There are still a few weeks left to run in the same-sex marriage postal ballot campaign, and millions of votes are yet to be returned – or not returned.
With 67.5% of ballots now in, Equality Campaign executive director Tiernan Brady says the high turnout shows the importance of a “yes” vote to people’s lives and dignity.
He says tyranny of distance in Australia has made campaigning difficult, compared to his experience during Ireland’s marriage referendum.
Despite criticism of what some saw as invasive tactics, Brady describes the efforts made by the “yes” campaign as largely positive and respectful.
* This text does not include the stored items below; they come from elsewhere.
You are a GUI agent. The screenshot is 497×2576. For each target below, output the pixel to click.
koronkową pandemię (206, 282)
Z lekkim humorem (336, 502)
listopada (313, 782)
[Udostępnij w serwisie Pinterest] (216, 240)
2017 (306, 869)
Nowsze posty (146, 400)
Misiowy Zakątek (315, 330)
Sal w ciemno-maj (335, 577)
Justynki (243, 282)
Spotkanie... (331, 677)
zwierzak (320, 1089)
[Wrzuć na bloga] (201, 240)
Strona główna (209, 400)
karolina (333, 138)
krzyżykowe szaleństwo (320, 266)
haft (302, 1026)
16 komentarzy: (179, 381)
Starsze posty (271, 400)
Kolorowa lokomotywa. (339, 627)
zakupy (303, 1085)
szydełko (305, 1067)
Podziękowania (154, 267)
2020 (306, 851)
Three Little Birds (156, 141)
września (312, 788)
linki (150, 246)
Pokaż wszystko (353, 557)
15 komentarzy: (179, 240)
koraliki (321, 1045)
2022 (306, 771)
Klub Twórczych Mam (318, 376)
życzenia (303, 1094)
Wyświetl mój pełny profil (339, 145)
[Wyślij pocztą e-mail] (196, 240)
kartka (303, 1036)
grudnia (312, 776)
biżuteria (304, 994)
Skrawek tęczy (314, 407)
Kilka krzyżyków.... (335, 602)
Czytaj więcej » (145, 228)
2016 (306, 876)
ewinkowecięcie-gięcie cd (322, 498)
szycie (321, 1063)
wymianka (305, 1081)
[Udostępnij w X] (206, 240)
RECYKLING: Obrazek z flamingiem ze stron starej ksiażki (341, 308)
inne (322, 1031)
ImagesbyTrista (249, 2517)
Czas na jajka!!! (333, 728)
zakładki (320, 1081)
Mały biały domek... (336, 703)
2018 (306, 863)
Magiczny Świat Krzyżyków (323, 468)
However, he admits there have been unfortunate incidents and “clowns” on both sides, but that they were largely “on the fringe”.
On the “no” side, Australian Conservatives senator Cory Bernardi is unwilling to concede defeat. He praises the “grassroots movement” and “rockstar” mums and dads.
On the Abbott factor, he says high-profile “no” voters have been “very effective”.
If the “yes” vote wins, Bernardi foresees a few contentious debates over protections for religious freedoms and freedom of speech. “If the government is serious … they won’t embrace the [Liberal senator Dean] Smith bill.”
Bernardi’s party has benefited somewhat from the same-sex marriage debate: he estimates his party now has the third-largest membership in Australia.